## TASK
With the pictures removed, retype the lines from the one holding "Given: Select the" through the end of the records, exactly as written.

## DATA SUPPLIED
○ ○ ○ ○ ○
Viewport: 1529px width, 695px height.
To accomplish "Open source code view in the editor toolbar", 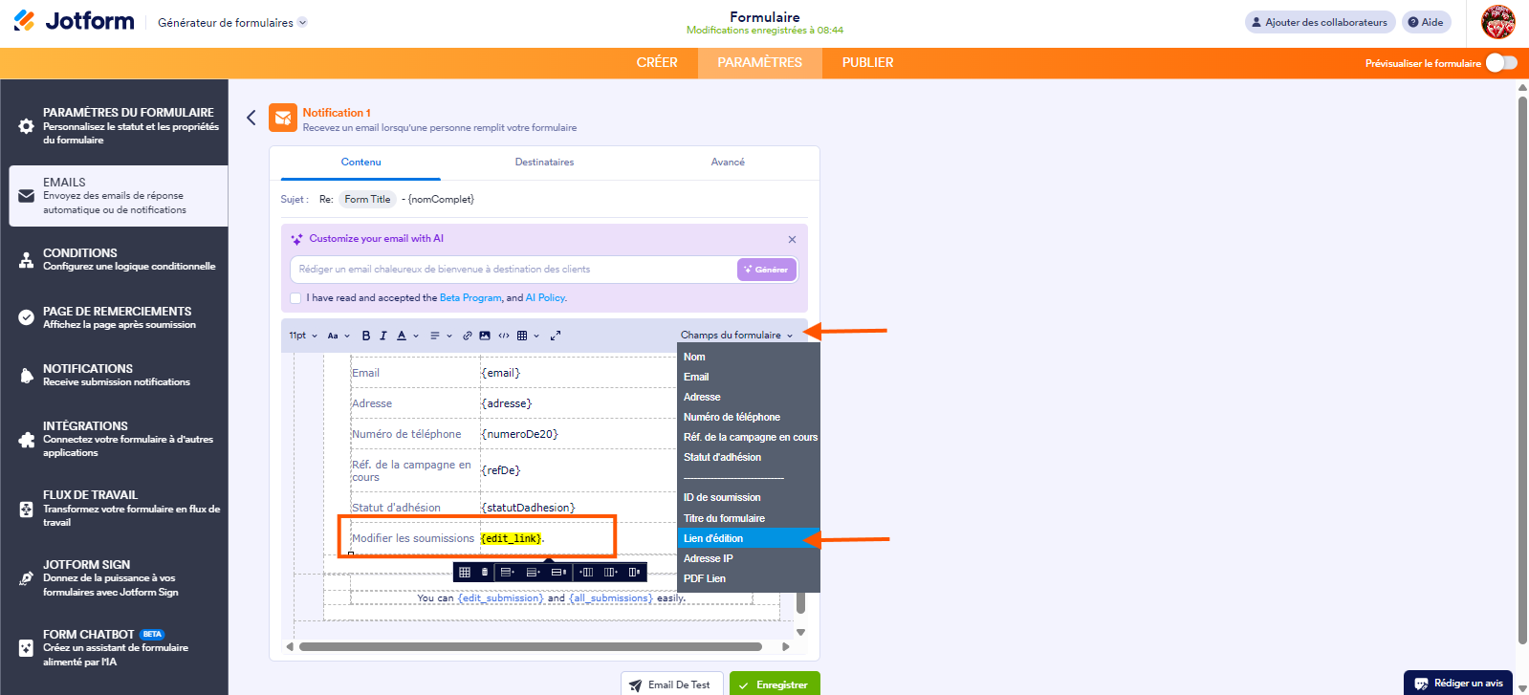I will (x=504, y=336).

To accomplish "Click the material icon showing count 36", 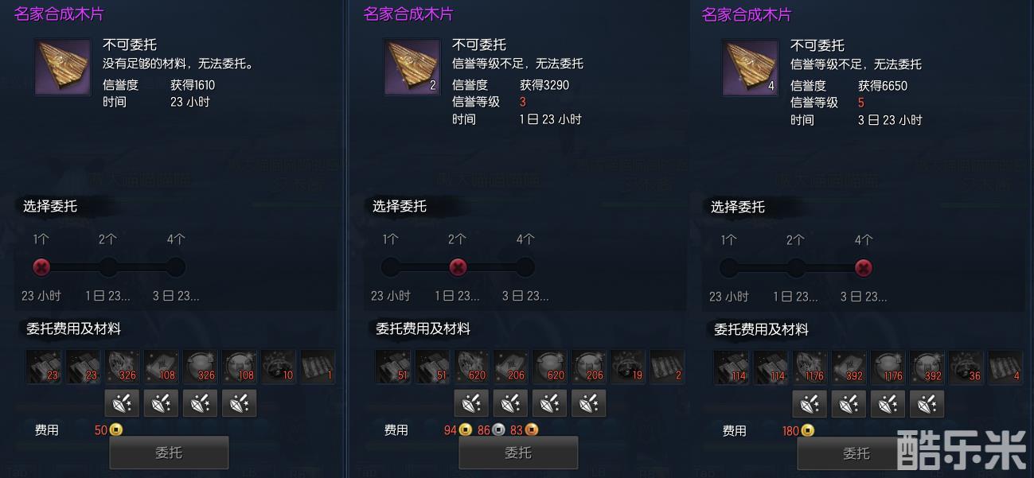I will (966, 367).
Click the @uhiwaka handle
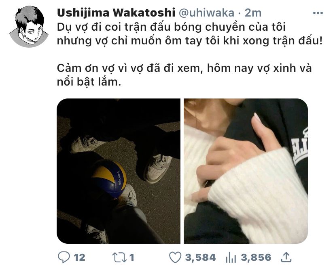This screenshot has height=270, width=335. 206,13
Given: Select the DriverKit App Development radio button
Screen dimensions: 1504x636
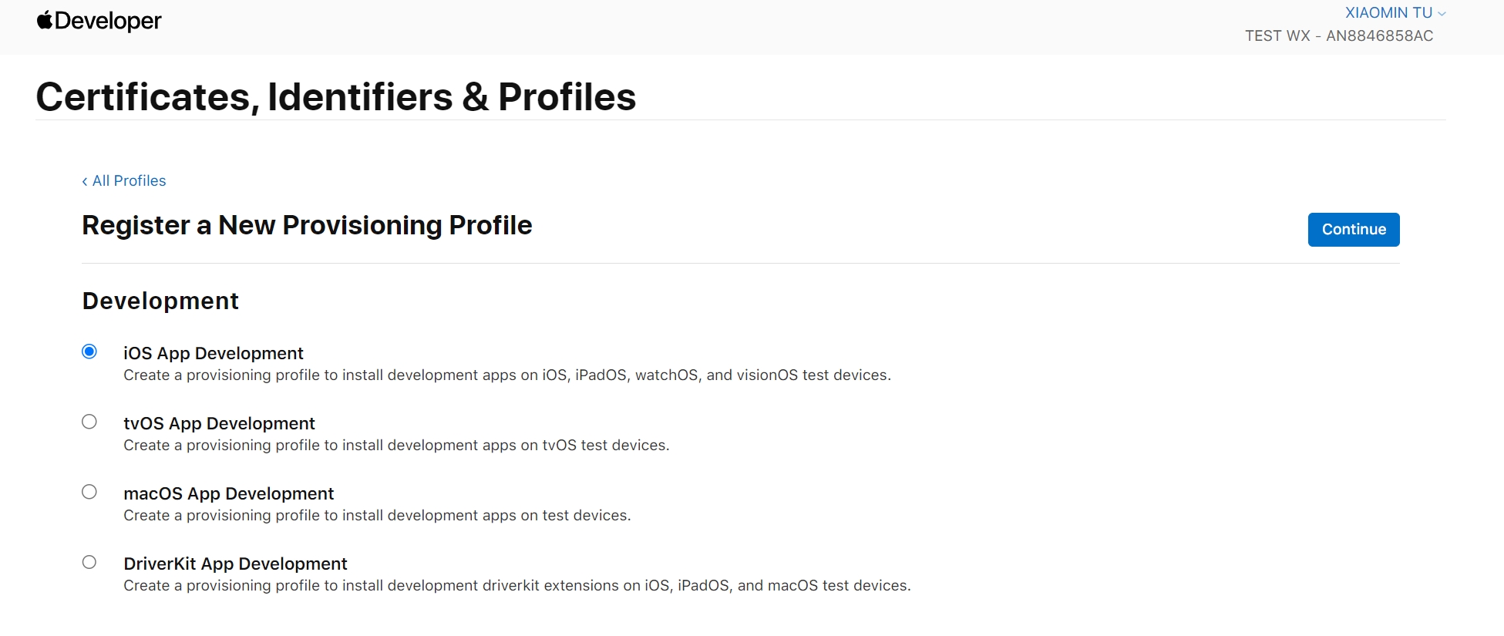Looking at the screenshot, I should tap(89, 562).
○ ○ ○ ○ ○
## ANSWER TO THIS PROBLEM
Given: Select the DriverKit App Development radio button
Screen dimensions: 1504x636
Looking at the screenshot, I should tap(89, 562).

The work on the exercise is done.